Oxygen concentrations were determined using an automated Winkler titration system (785 DMP Titrino, Metrohm, Runcorn, UK). DIC samples were oxidized to carbon dioxide before the concentrations and carbon isotope ratios were determined using a Gas-bench II connected to a DeltaPlus Advantage isotope ratio mass spectrometer (IRMS; both from Thermo Finnigan, Bremen, Germany). The mean amplitude of five replicate sample peaks was used to calculate DIC concentration from a calibration curve derived from an appropriate range of sodium carbonate standard solutions. Purified PLFAs extracted from freeze-dried sediment samples (White et al., 1979) were derivitized to yield fatty acid methyl esters. The concentrations and carbon isotope ratios of individual fatty acid methyl esters were measured using a GC Trace Ultra with combustion column attached via a GC Combustion III to a Delta V Advantage IRMS (all from Thermo Finnigan).

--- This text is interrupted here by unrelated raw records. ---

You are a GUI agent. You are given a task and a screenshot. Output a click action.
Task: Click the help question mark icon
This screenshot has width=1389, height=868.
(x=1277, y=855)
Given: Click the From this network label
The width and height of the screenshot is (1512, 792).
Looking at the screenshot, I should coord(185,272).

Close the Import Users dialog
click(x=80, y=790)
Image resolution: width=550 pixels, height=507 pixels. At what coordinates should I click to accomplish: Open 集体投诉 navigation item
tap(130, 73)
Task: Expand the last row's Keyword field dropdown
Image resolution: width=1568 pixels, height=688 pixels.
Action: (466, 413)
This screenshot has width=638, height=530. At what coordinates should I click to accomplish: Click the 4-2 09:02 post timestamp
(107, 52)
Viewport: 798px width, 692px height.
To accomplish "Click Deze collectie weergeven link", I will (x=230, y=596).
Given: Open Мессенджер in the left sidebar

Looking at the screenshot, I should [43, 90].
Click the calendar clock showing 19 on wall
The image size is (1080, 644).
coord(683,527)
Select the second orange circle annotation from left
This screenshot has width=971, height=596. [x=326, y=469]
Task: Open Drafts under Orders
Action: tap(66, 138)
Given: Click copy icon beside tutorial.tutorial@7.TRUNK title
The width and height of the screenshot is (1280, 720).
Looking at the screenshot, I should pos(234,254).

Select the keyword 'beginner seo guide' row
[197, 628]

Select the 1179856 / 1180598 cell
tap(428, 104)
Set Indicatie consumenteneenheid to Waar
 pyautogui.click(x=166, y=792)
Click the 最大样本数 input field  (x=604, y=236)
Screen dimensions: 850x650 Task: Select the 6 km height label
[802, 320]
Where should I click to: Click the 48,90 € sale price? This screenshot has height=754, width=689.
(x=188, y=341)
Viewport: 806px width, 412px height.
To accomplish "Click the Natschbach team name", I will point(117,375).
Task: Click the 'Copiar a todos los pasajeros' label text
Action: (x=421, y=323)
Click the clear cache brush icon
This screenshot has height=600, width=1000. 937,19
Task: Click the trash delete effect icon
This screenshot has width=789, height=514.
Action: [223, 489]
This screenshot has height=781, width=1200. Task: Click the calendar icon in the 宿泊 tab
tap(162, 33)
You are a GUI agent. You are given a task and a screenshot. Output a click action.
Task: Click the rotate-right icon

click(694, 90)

Individual PLFAs were quantified by combining the area of their mass peaks, m/z =44, 45 and 46, after background subtraction, and comparison with a known internal standard (19:0) added to each sample (Thornton et al., 2011). Bacterial carbon uptake was calculated from label incorporation into the bacterial biomarker PLFAs i15:0, ai15:0 and i16:0 (Moodley et al., 2005), assuming these represent 10% of total bacterial PLFAs and 0.056 gC PLFA/gC biomass (Brinch-Iversen and King, 1990). Macrofauna were identified to the lowest taxonomic resolution possible (family or lower), dried, and their carbon concentrations and isotope ratios were determined using a Flash EA 1112 Series Elemental Analyser connected via a Conflo III to a DeltaPlus XP IRMS (Thermo Finnigan). The bulk sediment organic carbon content and isotopic signatures were determined on decalcified samples using a Costech (Cernusco sul Naviglio, Italy) ECS 4010 elemental analyser interfaced with a DeltaPlus XP IRMS (Thermo Electron, Bremen, Germany). All calculations relating to the uptake of 13C were made using well-established equations (Moodley et al., 2005) and are not repeated here for brevity. Data are expressed as the total uptake of added diatom- or faecal pellet-derived carbon (12C+13C) to account for differences in the fractional abundance of 13C between the two substrates (49.4±0.3 and 31.9±0.2 atom % 13C, respectively).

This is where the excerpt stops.